What I learnt publishing an Eleventy site to Github Pages

I have an Eleventy site in a Github repo and I want to publish it, what could be more logical or easier than pushing it to Github Pages?

Well, the process was relatively easy but there was still enough gotchas to make it worth recording the lessons learned. First off the Eleventy documentation for Github Pages is not great, I ended up using the Starter Template for Jekyll combined with the Vite documentation but I think a few of my problems came from mashing up my sources.

First things first, you have to manually set your repo’s project Pages setting to Github Actions for anything to happen. I thought the Github Actions could somehow set this up via the configure Pages action but it is a cart before horse situation.

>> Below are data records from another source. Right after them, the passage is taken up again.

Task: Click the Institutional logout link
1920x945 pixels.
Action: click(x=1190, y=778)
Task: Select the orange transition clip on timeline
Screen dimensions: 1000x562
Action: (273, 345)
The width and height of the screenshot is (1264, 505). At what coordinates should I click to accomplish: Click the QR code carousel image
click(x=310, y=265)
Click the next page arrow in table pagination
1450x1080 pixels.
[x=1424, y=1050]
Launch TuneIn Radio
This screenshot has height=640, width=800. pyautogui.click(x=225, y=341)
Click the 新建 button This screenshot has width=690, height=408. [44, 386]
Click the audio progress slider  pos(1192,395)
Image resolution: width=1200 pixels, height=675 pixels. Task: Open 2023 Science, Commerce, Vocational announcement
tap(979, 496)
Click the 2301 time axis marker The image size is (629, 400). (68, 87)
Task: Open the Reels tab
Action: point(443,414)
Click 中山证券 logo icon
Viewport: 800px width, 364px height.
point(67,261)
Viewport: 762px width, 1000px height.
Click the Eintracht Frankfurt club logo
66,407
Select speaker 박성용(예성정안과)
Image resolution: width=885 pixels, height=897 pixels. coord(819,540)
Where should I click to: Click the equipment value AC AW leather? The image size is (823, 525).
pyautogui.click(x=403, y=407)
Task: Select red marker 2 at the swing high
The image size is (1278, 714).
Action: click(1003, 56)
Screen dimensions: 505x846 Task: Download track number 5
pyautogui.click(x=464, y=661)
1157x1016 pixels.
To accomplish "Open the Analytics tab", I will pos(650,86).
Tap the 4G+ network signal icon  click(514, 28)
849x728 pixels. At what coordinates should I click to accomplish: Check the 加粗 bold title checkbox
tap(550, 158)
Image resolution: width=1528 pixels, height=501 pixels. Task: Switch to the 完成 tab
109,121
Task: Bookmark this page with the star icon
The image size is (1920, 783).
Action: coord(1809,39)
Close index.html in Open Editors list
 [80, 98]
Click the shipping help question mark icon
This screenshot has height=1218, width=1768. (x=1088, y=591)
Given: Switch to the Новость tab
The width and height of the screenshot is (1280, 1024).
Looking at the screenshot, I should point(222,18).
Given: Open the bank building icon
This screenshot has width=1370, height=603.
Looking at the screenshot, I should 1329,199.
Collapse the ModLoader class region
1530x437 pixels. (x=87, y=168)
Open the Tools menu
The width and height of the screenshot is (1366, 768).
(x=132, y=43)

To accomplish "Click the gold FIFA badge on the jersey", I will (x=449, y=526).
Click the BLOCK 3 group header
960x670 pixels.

I had quite a few obscure YAML parsing errors and you don’t get any more detail back than “your file is wrong”. I found the action linter invaluable but I also faced a problem that my syntax problem was being reported on the job name but the actual problem was further down from the reported line. Cutting and pasting segments into the linter eventually allowed me to track down the problematic statement and get a parsed file.

Permissions on a job are not additive to the base permissions but override them. I thought I was adding a permission at the job level but I was in fact resetting them.

Having the permissions wrong resulted in an obscure error message Unable to get ACTIONS_ID_TOKEN_REQUEST_URL env variable which is the authorisation endpoint for an API action. The reason it is unavailable is that the permission isn’t set for the execution context.

Github Pages will publish to <Github username>.github.io/<repo name> which means that by default all the Eleventy generated links will be wrong. You need to use the Base plugin (confusing named to suggest an affinity to the base element) but totally different.

Concurrency was interesting and people seem to do a lot of different things. My conclusion is that the deployment job should only have one instance but shouldn’t be cancelled. If you have a build job that can be split by branch and should be cancelled if a new job is triggered.

Having different concurrency rules seems to be a big reason for splitting up the build and deployment activities, otherwise just having one end to end job seems easier to work with.

I should probably have gone with a starter template (you get offered them when you switch on Github Actions for a repository), unless you’re using a specific tool the static template seems the best. From here you just need to replace the artifact upload action with a build and upload step.